Provided text:
"""

I have a text file that looks similar to;
section header 1:
some words can be anything
more words could be anything at all
etc etc lalasome other header:
as before could be anything
hey isnt this fun
I am trying to contruct a grammar with pyparser that would result in the following list structure when asking for the parsed results as a list; (IE; the following should be printed when iterating through the parsed.asList() elements)
['section header 1:',[['some words can be anything'],['more words could be anything at all'],['etc etc lala']]]
['some other header:',[['as before could be anything'],['hey isnt this fun']]]
The header names are all known beforehand, and individual headers may or may not appear. If they do appear, thre is always at least one line of content.
The problem I am having, is that I am having trouble gettnig the parser to recognise where 'section header 1:' ands, and 'some other header:' begins. I end up with a parsed.asList() looking like;
['section header 1:',[[''some words can be anything'],['more words could be anything at all'],['etc etc lala'],['some other header'],[''as before could be anything'],['hey isnt this fun']]]
(IE: section header 1: gets seen correctly, but everythng following it gets added to section header 1, including further header lines etc..)

"""

Dataset content:

"""

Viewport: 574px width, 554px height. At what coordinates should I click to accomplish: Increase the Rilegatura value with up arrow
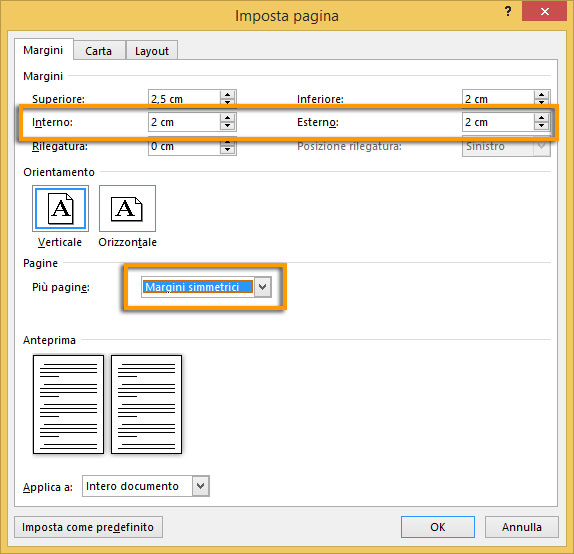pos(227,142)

"""
"""

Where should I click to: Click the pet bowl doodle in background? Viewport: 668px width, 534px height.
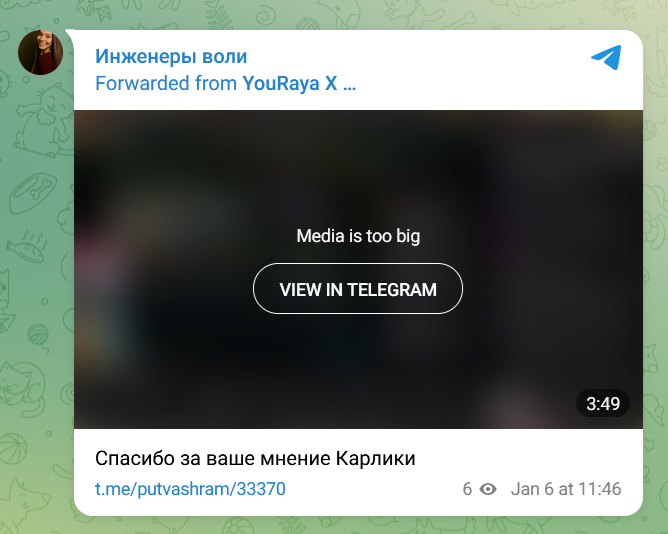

"""

What to do:
#1 Repeat the passage of the pyparsing question that opens with the words containing "I have a text" and closes with "the parsed.asList() elements)".
#2 In the pyparsing question, what causes the later header line and its content lines to end up inside the section for 'section header 1:' in the parsed list? Answer in one to three sentences.

Per-task outputs:
#1
I have a text file that looks similar to;
section header 1:
some words can be anything
more words could be anything at all
etc etc lalasome other header:
as before could be anything
hey isnt this fun
I am trying to contruct a grammar with pyparser that would result in the following list structure when asking for the parsed results as a list; (IE; the following should be printed when iterating through the parsed.asList() elements)

#2 The parser does not recognize where 'section header 1:' ends and 'some other header:' begins. It reads the first header correctly, but then adds everything that follows to that section, including further header lines.